Diário Reflexivo ( 04/10/12)
O dia de hoje foi dedicado para iniciarmos o seminário sobre o livro de Alvarez Mendes sobre avaliação. Gostei muito da leitura que veio para contribuir um pouco mais com a nossa reflexão sobre o tema da disciplina.

Renato , com seus comentários instigantes, brincou dizendo que estamos passando por uma lavagem cerebral , kkkkkkkkk. Bom, por um lado a lavagem cerebral é eficiente em fazer com que as pessoas pensem somente de uma maneira, no entanto, esta mudança de crenças, a meu ver, se dá de maneira arbitrária e sem reflexão, o que definitivamente não é nosso caso.

Percebo sim, uma mudança na concepção de avaliação em minha própria prática. Quanto mais lemos, discutimos e refletimos mais sinto os olhos atentos para as incongruências de como avalio meus próprios alunos.

Não sei se é coincidência ou se minha participação nesta disciplina vem desencadeando mudanças. No meu trabalho a semana passada, participei de uma discussão sobre a necessidade de alterarmos a avaliação oral feita no meio do semestre. Há vários anos, o formato de nossa avaliação oral assemelha-se muito à avaliação oral dos exames de Cambridge, onde os alunos são avaliados em duplas e durante 10 minutos devem desenvolver conversação. Como muitos de nossos alunos prestam este exame, pensava-se que estaríamos de certa forma auxiliando nossos alunos avaliando-os com uma proposta similar. Mas a discussão agora é, mas será que esse é o objetivo principal de nosso trabalho? É preparar alunos para exames internacionais ou é facilitar a aprendizagem do idioma para a vida?
Após uma discussão entre os coordenadores e direção da escola, decidimos conversar com alguns professores mais experientes e convidá-los para uma reflexão de como poderíamos alterar a avaliação oral do meio do semestre . Surgiram algumas sugestões e nos decidimos por pilotar a proposta de prepararmos uma aula com várias atividades comunicativas normalmente presentes em nossas aulas e utilizar deste momento para caminharmos entre os grupos e observar como eles utliizam a língua inglesa.

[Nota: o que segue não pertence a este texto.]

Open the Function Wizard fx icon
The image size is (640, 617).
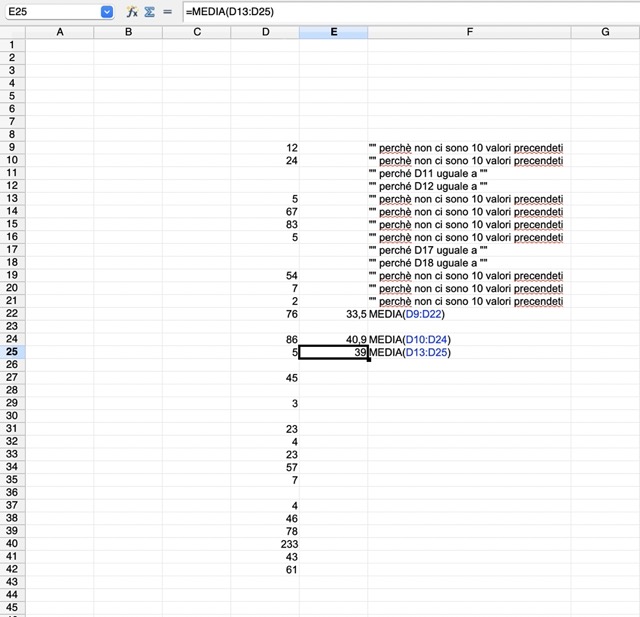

Além de coordenadora de tecnologia, sou também professora de duas turmas. Na aula anterior à avaliação oral, falei sobre os critérios nos quais os alunos seriam avaliados e o que esperava da atividade. Ao invés de utilizar a avaliação tradicional com meus alunos, organizei quatro atividades de interação em forma de carrossel . Organizei as carteiras da sala em 4 grupos e para cada grupo ou estação reservei uma atividade. Por exemplo: a tarefa do grupo um era utilizar cartas com perguntas para iniciar uma conversação, em outro grupo, os alunos jogavam um dado e o número indicava um tópico sobre o qual o grupo deveria discutir. Foi reservado um período de 7 minutos para cada atividade e à medida que o tempo se esgotava, o grupo mudava para a próxima estação e a próxima atividade. Durante 30 minutos, fiquei gratamente surpresa com o engajamento e o entusiasmo dos alunos nas discussões. Enquanto eles conversavam em grupo, eu pude andar de grupo em grupo observando o uso da língua e como poderia auxiliá-los a progredir um pouco mais. Ao final da atividade, perguntei aos alunos o que tinham achado e ouvi comentários como “é mais interativo” , “tem menos pressão” , “a gente conversa muito mais”.

Na semana que vem, que será a próxima aula, será o momento de dar um retorno aos alunos com comentários e notas, como é exigido pela escola. Sei que ainda tenho muito a aprender e refletir sobre o assunto mas fico muito feliz em ver os deslocamentos que a disciplina tem provocado na minha vivência de sala de aula.
Acho que o relato acima, não fala muito sobre nossa aula de ontem na universidade mas acredito que estas reflexões e as tentativas de mudança são o principal componente da disciplina, não é verdade?